Habíamos escalado ya la montaña de tres mil pies de
altura. No para enterrar en su cima la botella ni tampoco para plantar la
bandera de los alpinistas denodados. Pasados unos minutos comenzamos el
descenso. Como es costumbre en estos casos, mi compañero me seguía atado a la
misma cuerda que rodeaba mi cintura. Yo había contado exactamente treinta
metros de descenso cuando mi compañero, pegando con su zapato armado de púas
metálicas un rebote a una piedra, perdió el equilibrio y, dando una voltereta,
vino a quedar situado delante de mí. De modo que la cuerda enredada entre mis
dos piernas tiraba con bastante violencia obligándome, a fin de no rodar al
abismo, a encorvar las espaldas. Él, a su vez, tomó impulso y movió su cuerpo
en dirección al terreno que yo, a mi vez, dejaba a mis espaldas. Su resolución
no era descabellada o absurda; antes bien, respondía a un profundo conocimiento
de esas situaciones que todavía no están anotadas en los manuales. El ardor
puesto en el movimiento fue causa de una ligera alteración; de pronto advertí
que mi compañero pasaba como un bólido por entre mis dos piernas y, que acto
seguido, el tirón dado por la cuerda amarrada como he dicho a su espalda me
volvía de espaldas a mi primitiva posición de descenso. Por su parte, él, obedeciendo
sin duda a iguales leyes físicas que yo, una vez recorrida la distancia que la
cuerda le permitía, fue vuelto de espaldas a la dirección seguida por su
cuerpo, lo que, lógicamente, nos hizo encontramos frente a frente. No nos
dijimos palabra, pero sabíamos que el despeñamiento sería inevitable. En
efecto, pasado un tiempo indefinible, comenzamos a rodar. Como mi única
preocupación era no perder los ojos, puse todo mi empeño en preservados de los
terribles efectos de la caída. En cuanto a mi compañero, su única angustia era que
su hermosa barba, de un gris admirable de vitral gótico, no llegase a la
llanura ni siquiera ligeramente empolvada. Entonces yo puse todo mi empeño en
cubrir con mis manos aquella parte de su cara cubierta por su barba; y él, a su
vez, aplicó las suyas a mis ojos. La velocidad crecía por momentos, como es
obligado en estos casos de los cuerpos que caen en el vacío. De pronto miré a
través del ligerísimo intersticio que dejaban los dedos de mi compañero y
advertí que en ese momento un afilado picacho le llevaba la cabeza, pero de
pronto hube de volver la mía para comprobar que mis piernas quedaban separadas
de mi tronco a causa de una roca, de origen posiblemente calcáreo, cuya forma
dentada cercenaba lo que se ponía a su alcance con la misma perfección de una
sierra para planchas de transatlánticos. Con algún esfuerzo, justo es
reconocerlo, íbamos salvando, mi compañero su hermosa barba, y yo, mis ojos.

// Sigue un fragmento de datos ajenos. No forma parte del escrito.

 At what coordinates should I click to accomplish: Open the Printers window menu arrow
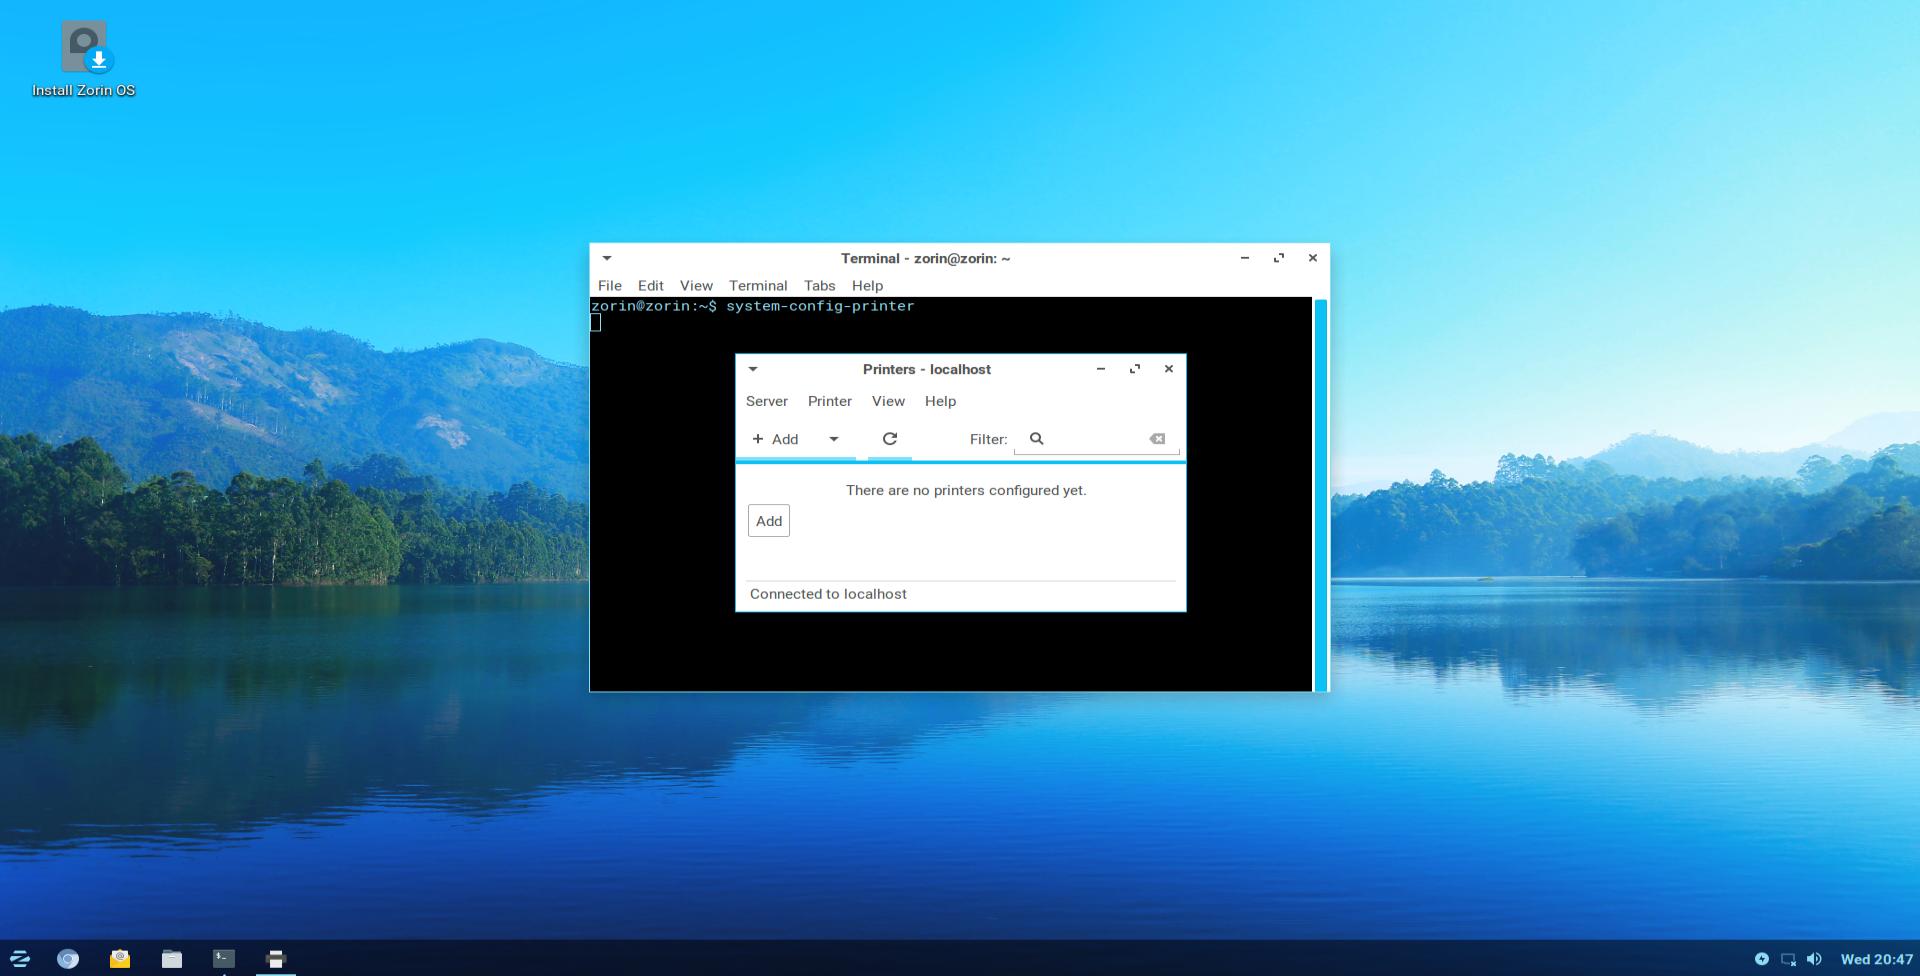click(x=753, y=369)
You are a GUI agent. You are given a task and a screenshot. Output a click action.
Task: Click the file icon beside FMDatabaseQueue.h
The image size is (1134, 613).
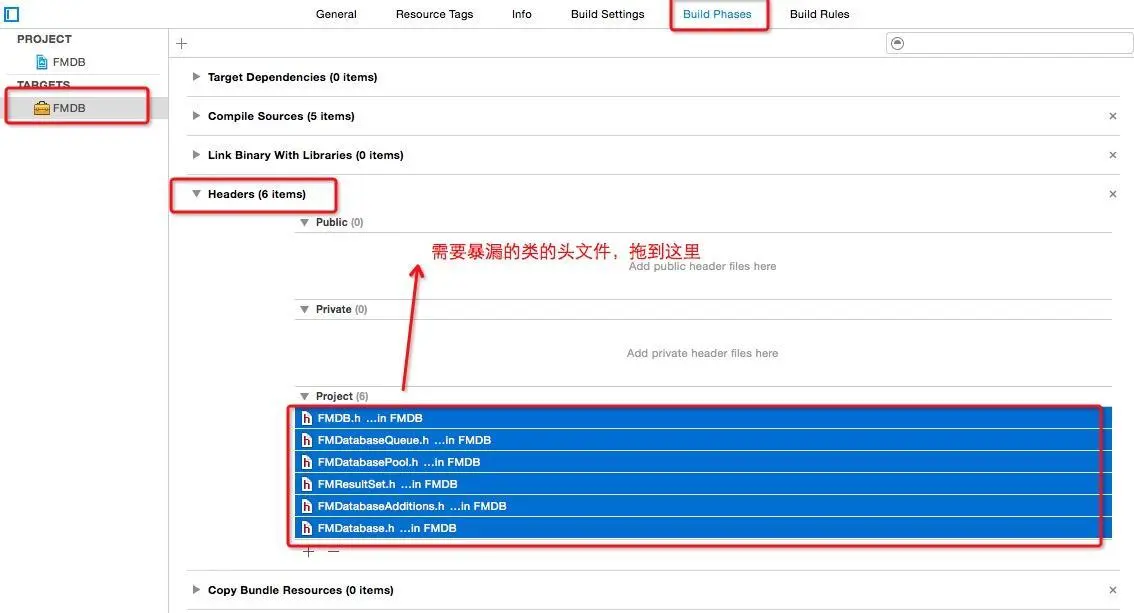pyautogui.click(x=306, y=439)
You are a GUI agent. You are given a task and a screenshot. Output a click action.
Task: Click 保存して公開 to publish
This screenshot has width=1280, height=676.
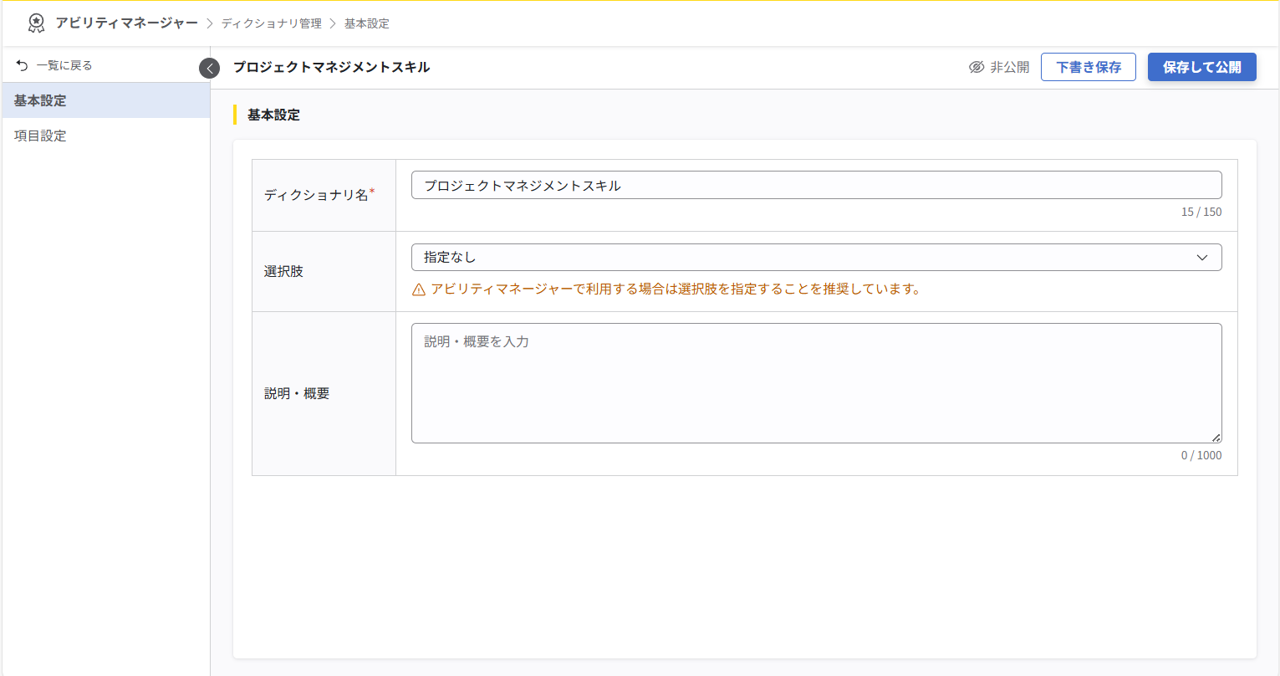pyautogui.click(x=1202, y=66)
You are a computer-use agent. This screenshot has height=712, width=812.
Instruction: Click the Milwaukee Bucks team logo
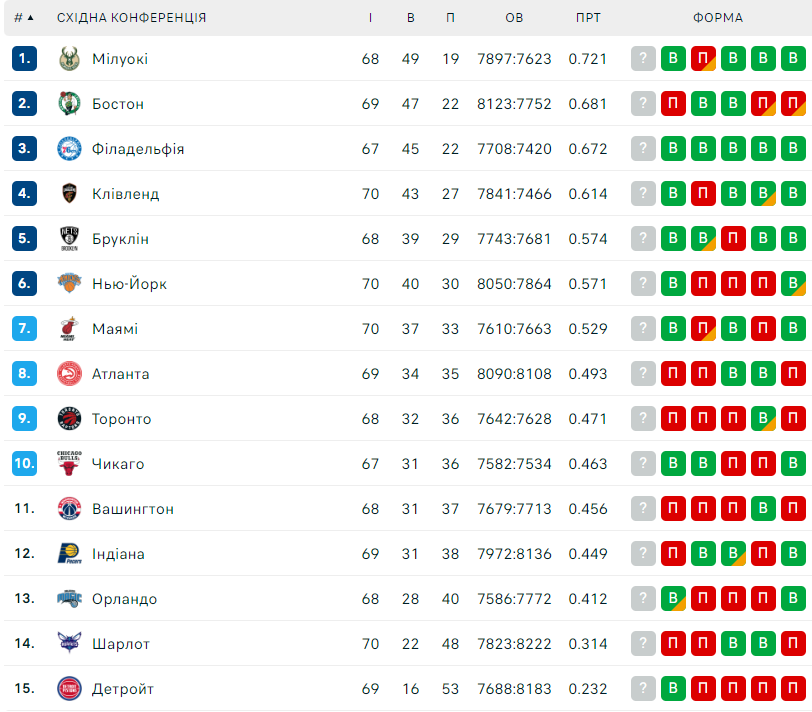tap(69, 59)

Es verdad que a trechos, que yo liberalmente calculo de unos cincuenta pies,
una parte de nuestro cuerpo se separaba de nosotros; por ejemplo, en cinco
trechos perdimos: mi compañero, la oreja izquierda, el codo derecho, una
pierna (no recuerdo cuál), los testículos y la nariz; yo, por mi parte, la
parte superior del tórax, la columna vertebral, la ceja izquierda, la oreja
izquierda y la yugular. Pero no es nada en mil pies de la llanura, ya sólo nos
quedaba, respectivamente, lo que sigue: a mi compañero, las dos manos (pero
sólo hasta su carpo) y su hermosa barba gris; a mí, las dos manos (igualmente
sólo hasta su carpo) y los ojos. Una ligera angustia comenzó a poseernos. ¿Y si
nuestras manos eran arrancadas por algún pedrusco? Seguimos descendiendo.
Aproximadamente a unos diez pies de la llanura la pértiga abandonada de un
labrador enganchó graciosamente las manos de mi compañero, pero yo, viendo a
mis ojos huérfanos de todo amparo, debo confesar que para eterna, memorable
vergüenza mía, retiré mis manos de su hermosa barba gris a fin de protegerlos
de todo impacto. No pude cubrirlos, pues otra pértiga colocada en sentido
contrario a la ya mencionada enganchó igualmente mis dos manos, razón por la
cual quedamos por primera vez alejados uno del otro en todo el descenso. Pero no
pude hacer lamentaciones, pues ya mis ojos llegaban sanos y salvos al césped de
la llanura y podían ver, un poco más allá, la hermosa barba gris de mi
compañero que resplandecía en toda su gloria.